▸ DATASET EXCERPTS

· · · · ·

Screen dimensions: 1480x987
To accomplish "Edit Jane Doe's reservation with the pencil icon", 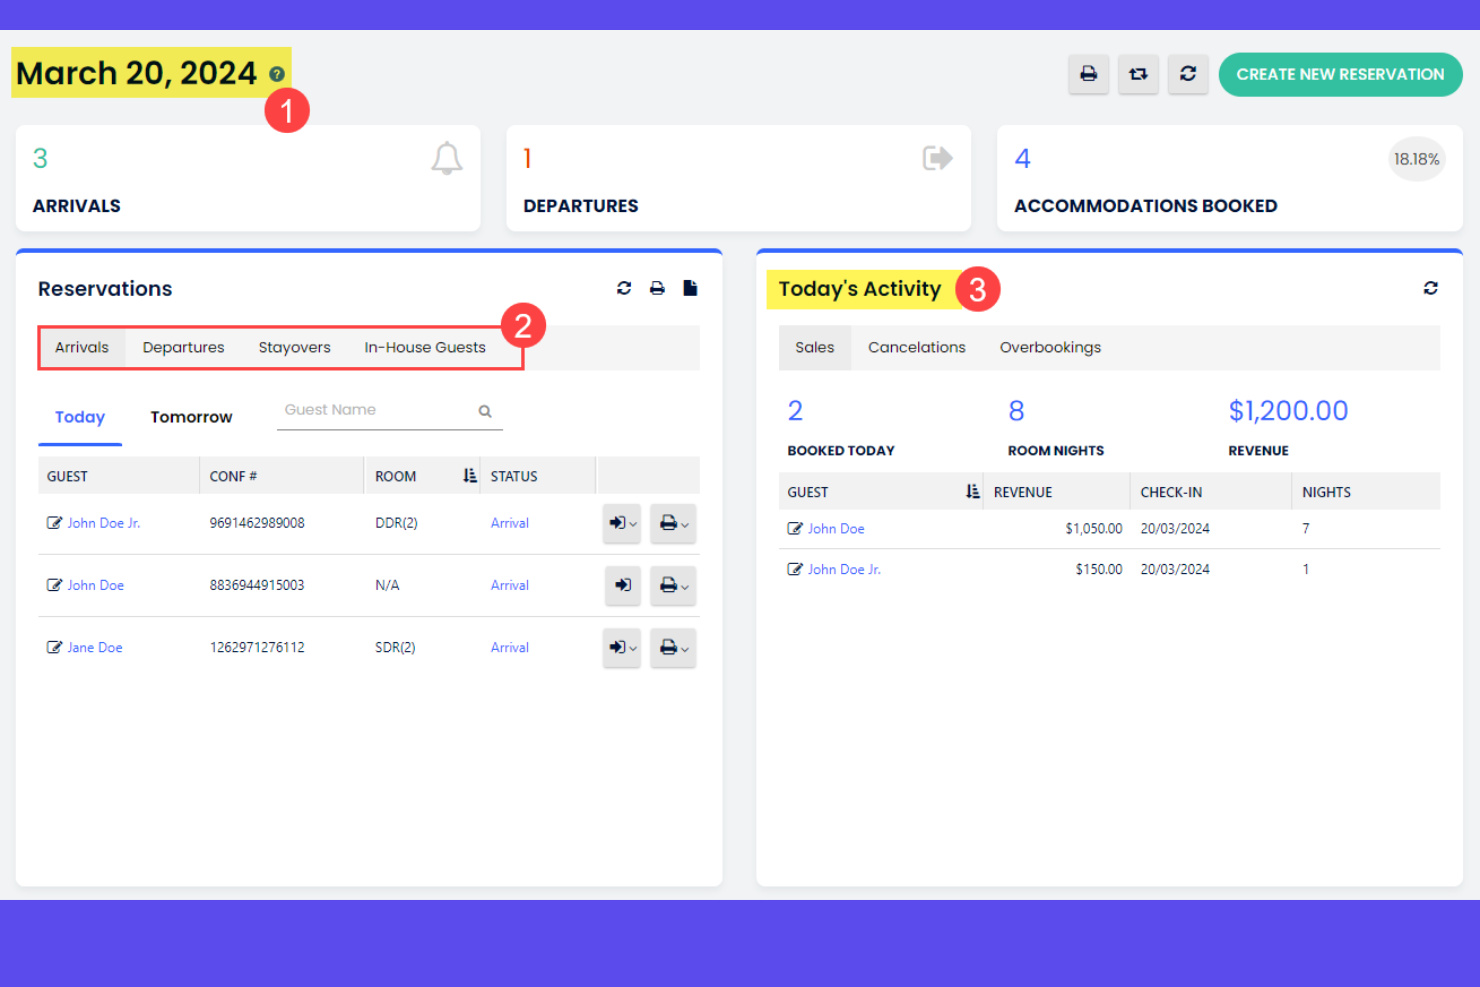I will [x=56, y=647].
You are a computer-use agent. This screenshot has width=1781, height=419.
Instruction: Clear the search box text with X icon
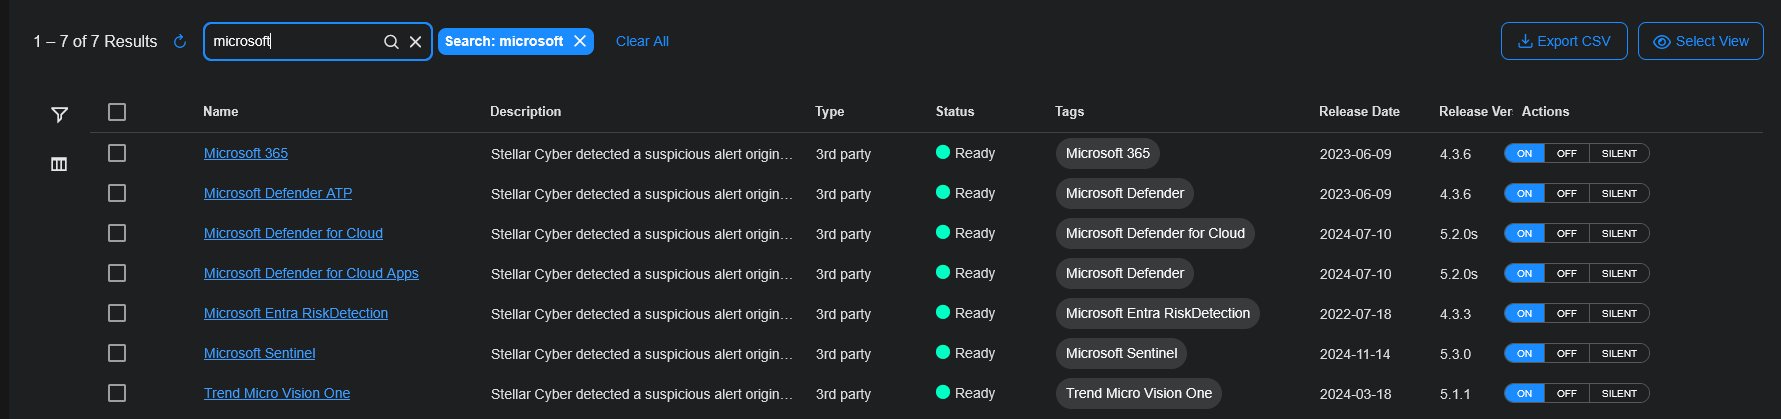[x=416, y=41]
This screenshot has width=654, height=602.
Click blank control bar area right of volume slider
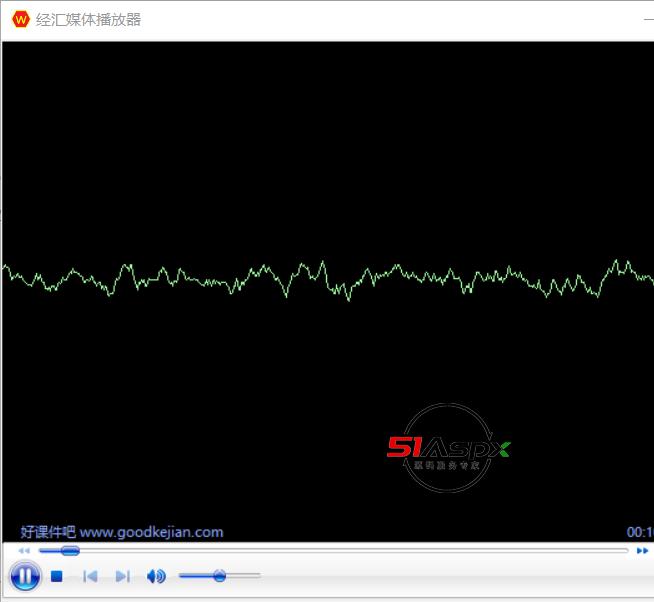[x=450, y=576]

· · · · ·

▸ PROBLEM DESCRIPTION
Only the lines from the one containing "You are a computer-use" through the last line of the entries should be transcribed, exactly and with no pictures.

▸ RESPONSE TO THE TASK
You are a computer-use agent. This screenshot has width=1781, height=419.
Instruction: Clear the search box text with X icon
[x=416, y=41]
This screenshot has width=654, height=602.
Click blank control bar area right of volume slider
[x=450, y=576]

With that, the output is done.